But Moran wants more than good juju; she wants to see some change.

Just more than a year old, Thirteen Restaurant & Bar is located in the heart of Wilton Manors, a South Florida city that ranks second in the nation for its percentage of gay residents, according to the 2010 Census. Like neighboring Oakland Park, the city is home to a sizable LGBT population, as well as seasonal vacationers who frequent its many gay-owned-and-operated businesses along the main street, Wilton Drive.

In the past two years, the downtown business community has seen a lot of change. A number of new establishments are making their way to the area, diversifying the downtown strip once dominated by bars and late-night haunts. It began with places like Mind Your Manors, owner Bobby Del Campo's restaurant serving elevated American fare; Wilton Creamery, where proprietor DJ Colby creates crave-worthy handcrafted ice creams; and 1-year-old Novel Tea, a high-end tea and coffee shop owned by Todd Bowe and his partner Rey Delgado.

Already, whispers are that two new establishments touting big names in the restaurant industry are coming to the area, creating an air of impatient excitement among local business owners. Could it bring some change to the dining demographic? Moran hopes so.

"The business owners want everyone to come and eat here — tall or short, skinny or fat, gay or straight," she says. "Wilton Manors needs more diversification. Gay people leave the neighborhood to eat all the time, but straight people aren't coming in to do the same thing."

A more spacious, sophisticated version of 13 Even — just a few blocks south of the former location, at 2390 Wilton Dr. — Thirteen is the type of place that could help Moran achieve her goal.

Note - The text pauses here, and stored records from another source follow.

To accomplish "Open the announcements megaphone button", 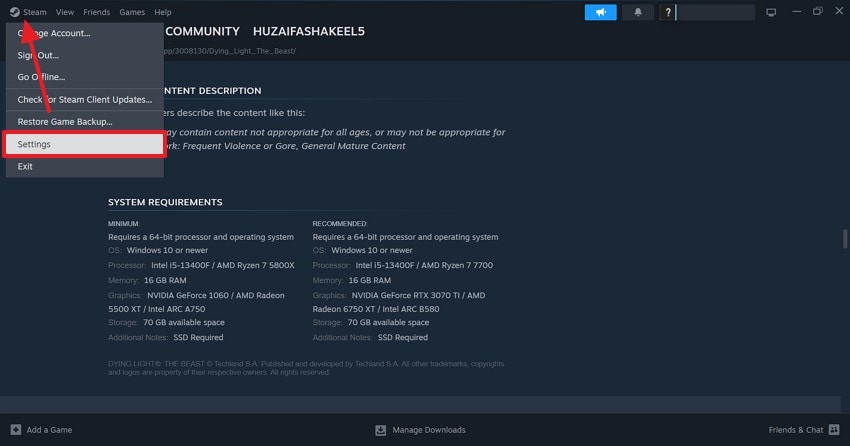I will [x=600, y=12].
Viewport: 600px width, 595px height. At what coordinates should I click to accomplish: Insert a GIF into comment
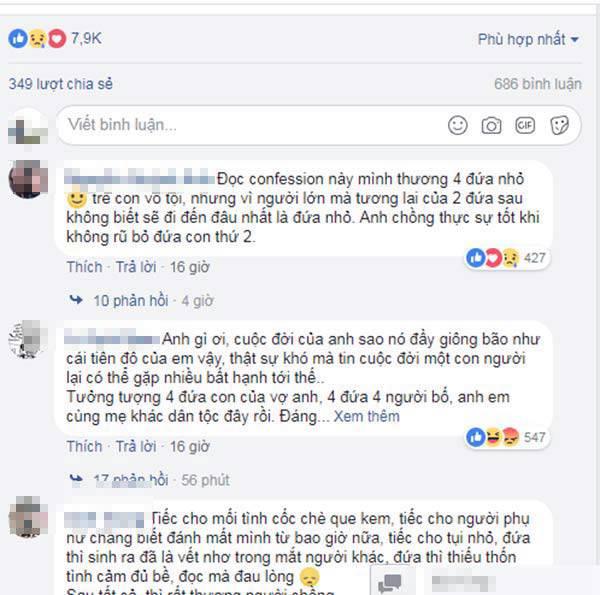tap(525, 125)
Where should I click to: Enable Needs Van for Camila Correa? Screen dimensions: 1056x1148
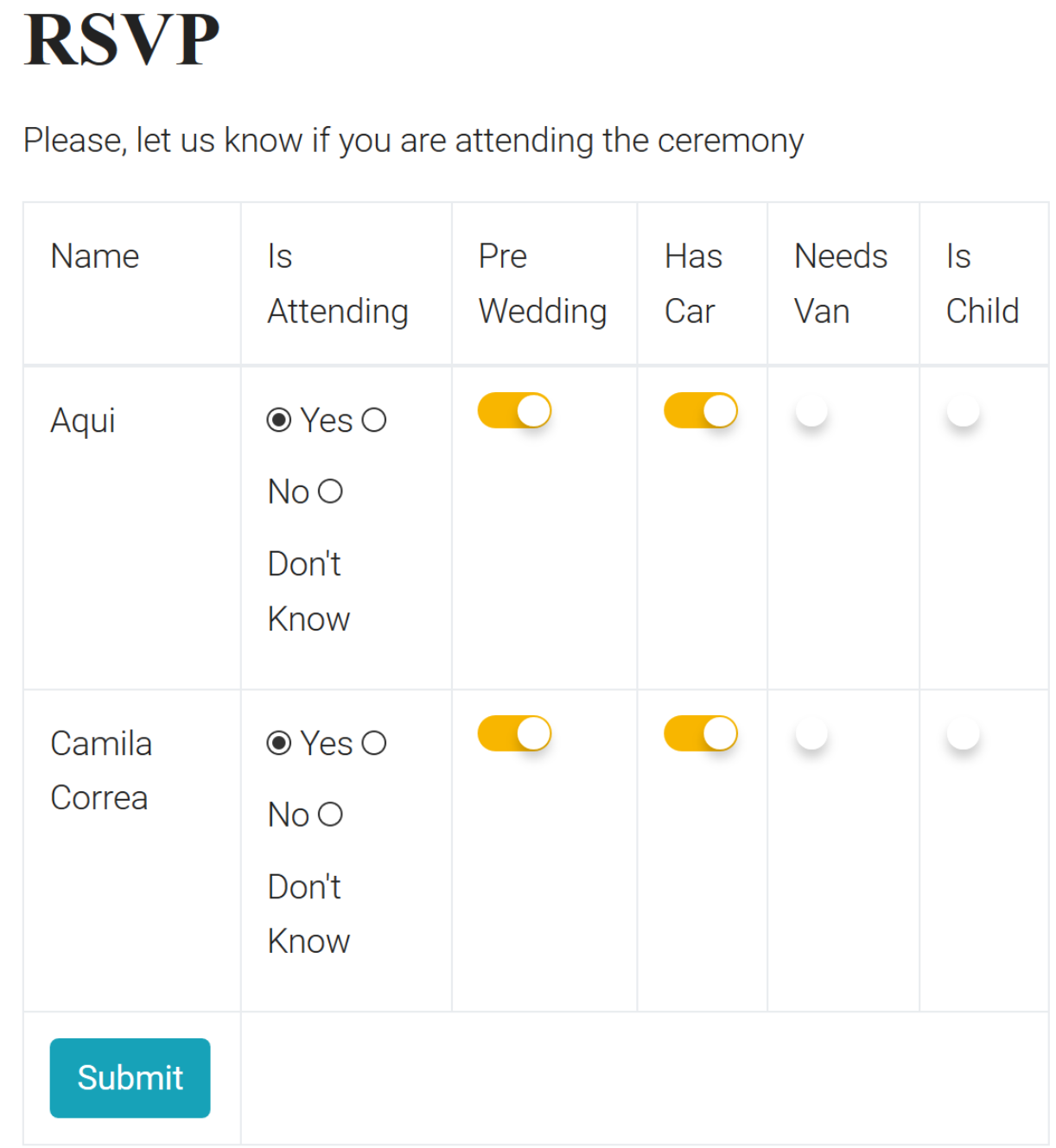tap(811, 733)

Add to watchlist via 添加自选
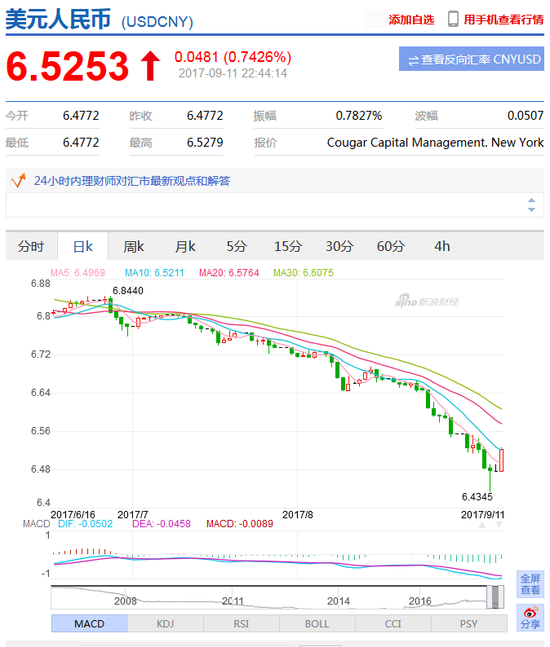tap(411, 19)
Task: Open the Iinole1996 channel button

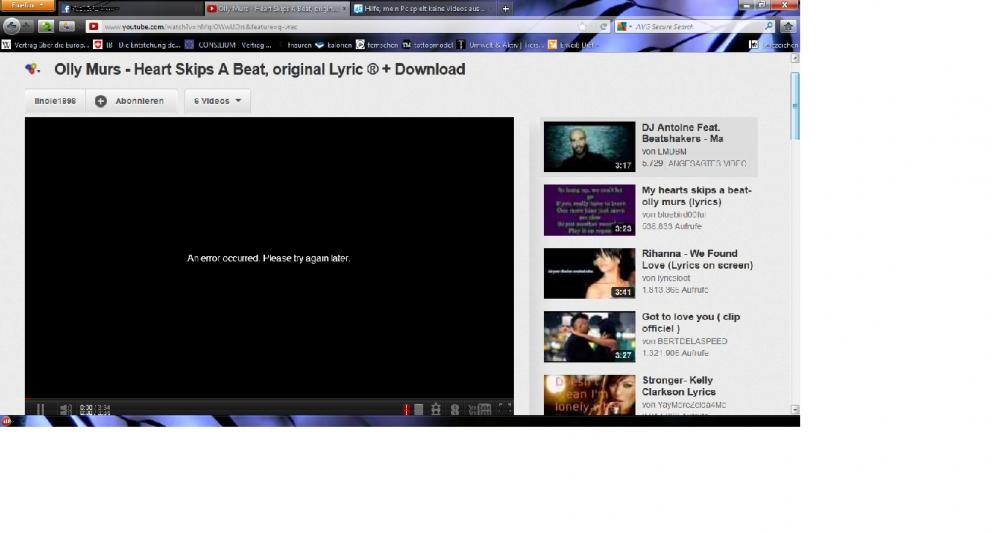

With a large covered patio, roomy indoor/outdoor bar, and seating for up to 90, it brings together the best of what Moran has accomplished in her career: a bar for imbibing and mingling, and a kitchen that offers decidedly more than bar food.

Rather than work the kitchen the way she and Goldwin did at 13 Even, the two no longer cook. Instead, the Thirteen kitchen is run by executive chef Heather Waid, formerly of Beauty and the Feast in Fort Lauderdale and Dos Caminos in Hallandale Beach.

Under her lead, a few signature dishes stand out from the menu of modern American cuisine, including a number of seafood and meat-based ones.

Start, however, with Sunday brunch, what has become the event of the week. Even on a hot, steamy summer afternoon, the patio is packed, fans blowing clouds of cool, misty air around tables filled with groups and couples. Fresh-baked scones and biscuits; French toast made using sweet, doughy Hawaiian rolls; and eggs Benedict featuring house-made arepas may be enough to attract anyone looking for home-cooked fare, but something else will catch your eye.

In fact, the dish to indulge in here is worth every calorie-laden bite — the chef's own creation of country fried bacon. Cut by hand into slices so thick they're almost stackable, the bacon is soaked in buttermilk for 24 hours before it's dragged through a spiced breading and deep-fried. But the fat doesn't stop there. Waid takes it one step further with her homemade chorizo sausage gravy, a sunny-side-up egg, and a generous helping of home fries.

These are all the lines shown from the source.